Boise
Pop. 185,787

Boise, meaning “wooded” in French, serves as the State Capital and is frequently referred to as the “City of Trees.” The forested area brought much relief to the French-Canadian trappers who were weary of walking over the territory’s treeless, sage-filled plains. Although there were visitors to this area as early as 1811, the region wasn’t officially named until approximately 1824.

Between 1854 and 1860, several members of Oregon Trail wagon trains were massacred on their journey west. After the occurence of the Ward and Otter party massacres, General George Wright recommended that the U.S. Army build a fort in the region as protection. In 1863 his request was put in motion by the pinpointing of the fort’s exact location. Shortly thereafter, a handful of men from the area gathered together and decided upon the location for the city of Boise. They mapped out the townsite and set to work donating choice lots to prospective businessmen, thereby attracting many new settlers to the city. After starting as a supply center for the farmers and miners, Boise continued as the hub for commercial and cultural activities in southwestern Idaho.

In 1863, one year after the gold rush reached the territory, Boise was officially founded and swiped the State’s capital title from Lewiston. The capital building was erected in 1879 with local sandstone. Additionally, some of the 400 buildings built during the first 5 years of the city’s life can still be seen today in Old Boise and Warm Springs. In the early years, engineers also devised irrigation canals and an extensive geothermal heating system using the water from the local hot springs on the east end of town. It was the world’s first heating system of its kind.

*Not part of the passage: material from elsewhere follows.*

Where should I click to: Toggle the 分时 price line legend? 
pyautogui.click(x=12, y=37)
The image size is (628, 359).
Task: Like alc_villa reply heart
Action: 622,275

In 1887, the Oregon Short Line Railroad branched in from Nampa and provided a much needed outlet for the increasing amount of produce emerging from the Boise area. By 1910 the Diversion Dam and the New York Canal were completed, and the county was populated by nearly 11,500 farmers and included roughly 1,500 acres of irrigated land. After World War II, Boise’s population grew with the addition of two Air Force training bases.

Today, Boise is a well-rounded, down-to-earth city providing an array of cultural events and recreational activities. Hikers, mountain bikers, and skiers flock to the hills; rafters, fishermen and inner-tubers float down the river through town; and the local townspeople stroll the streets on summer evenings. Recognized as early as 1963 as a metropolitan community, Boise proclaims itself as a very safe city with a low crime rate and friendly folks all around. The state capital city serves as Idaho’s professional, business, financial, and transportation center and now includes nearly 15% of the entire state’s population.